Supplied entries —
Start

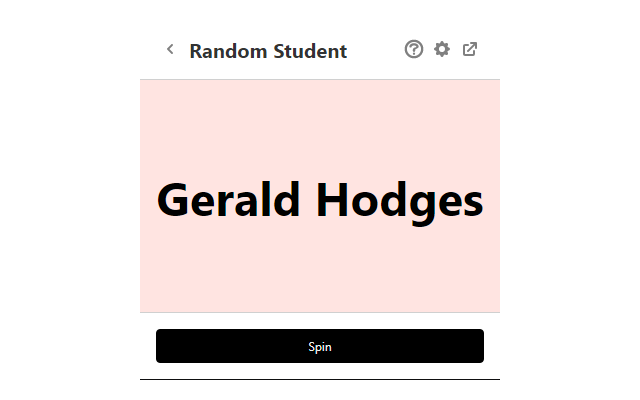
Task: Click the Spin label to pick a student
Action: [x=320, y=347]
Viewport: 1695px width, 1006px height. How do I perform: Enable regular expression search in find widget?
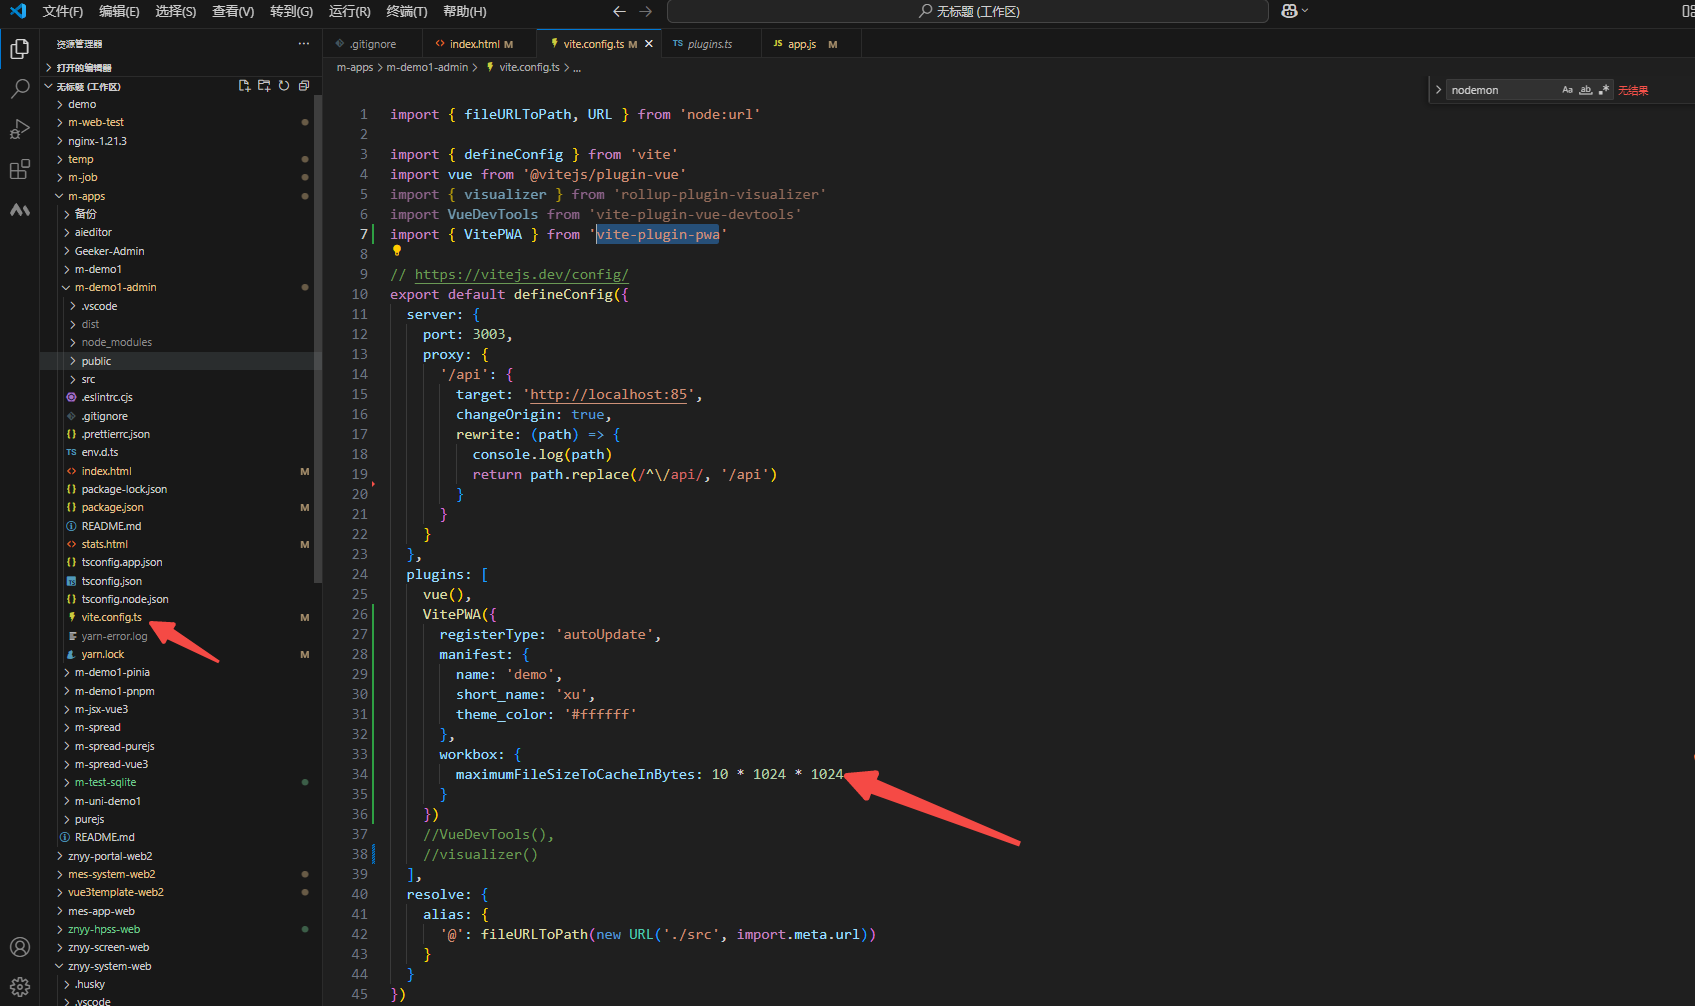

End
Start

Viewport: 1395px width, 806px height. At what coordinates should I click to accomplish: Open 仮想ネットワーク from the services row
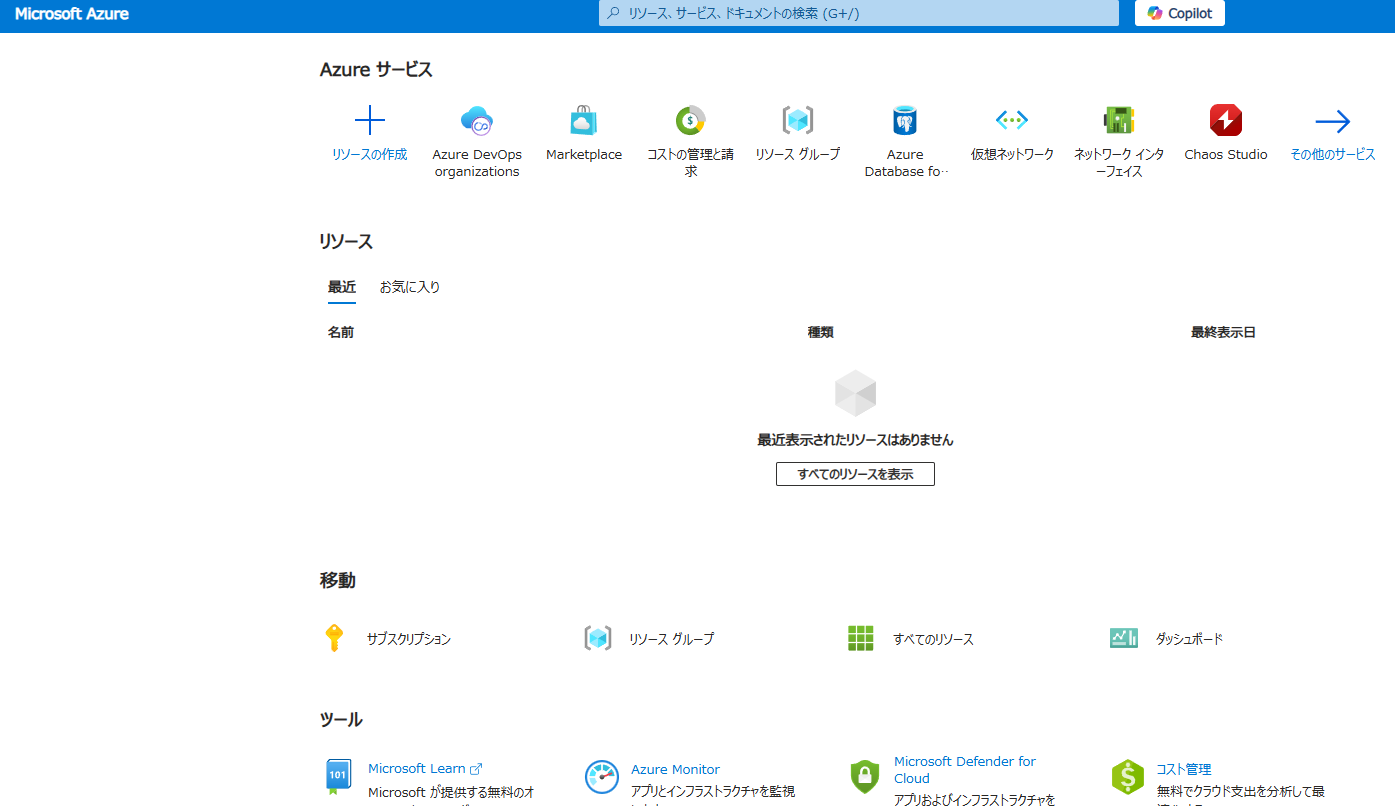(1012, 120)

End
Start

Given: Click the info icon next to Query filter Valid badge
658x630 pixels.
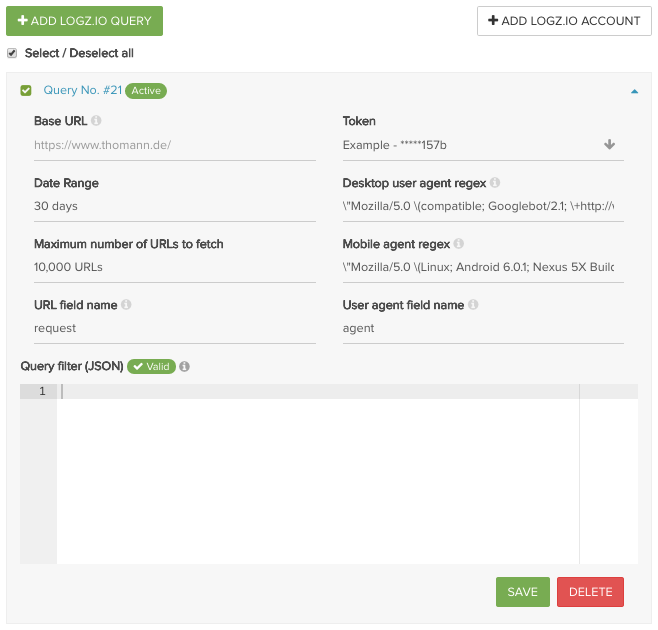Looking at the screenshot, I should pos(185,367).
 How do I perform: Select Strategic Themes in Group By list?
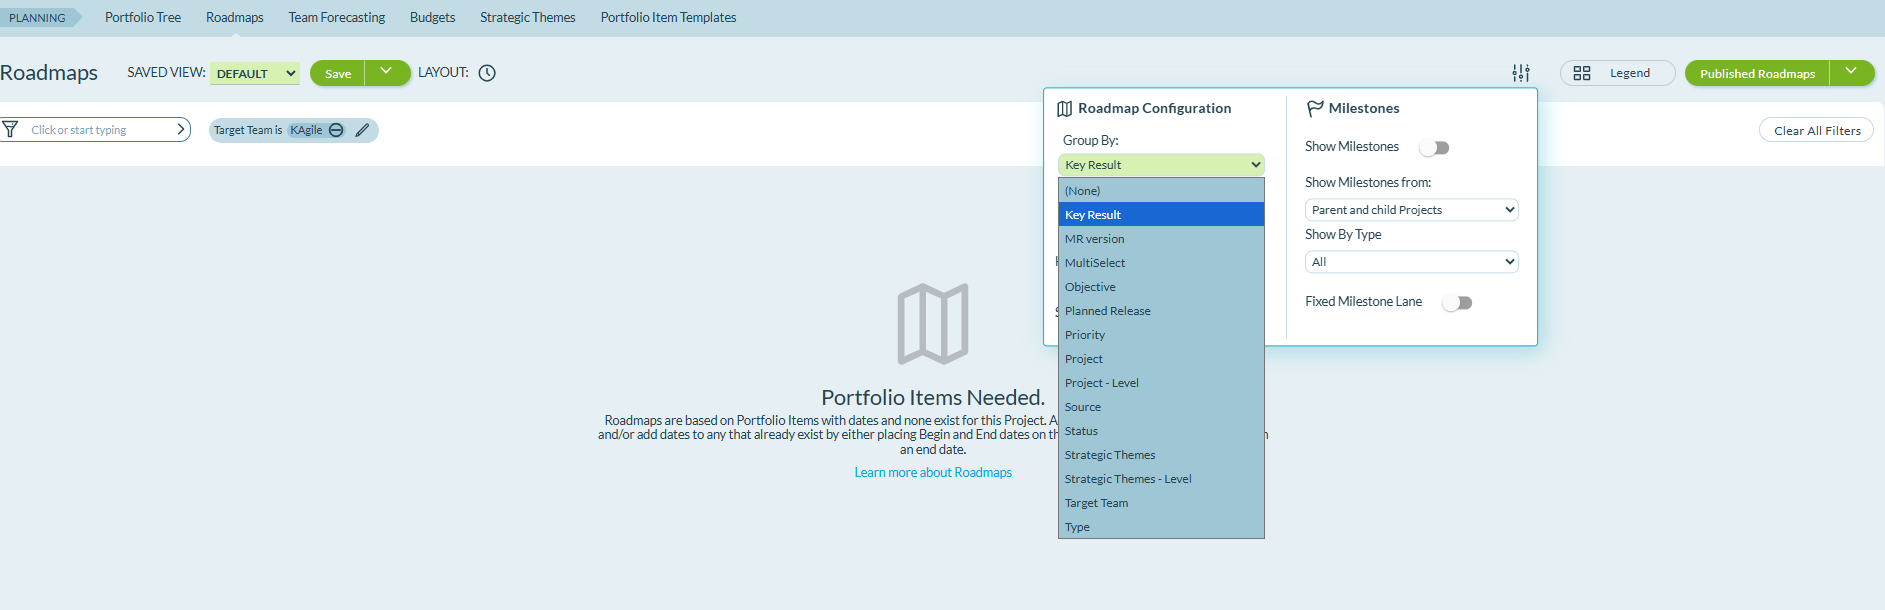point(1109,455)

End

Set task — Write out the stretch of the records from the line containing "Given: Click the" through the line containing "point(1109,455)" again, replacing "Strategic Themes" with "Key Initiatives" and leaving everything else unchanged. Omit the pictures from your answer.

Reply —
Given: Click the info icon next to Query filter Valid badge
658x630 pixels.
Looking at the screenshot, I should pos(185,367).
 How do I perform: Select Key Initiatives in Group By list?
point(1109,455)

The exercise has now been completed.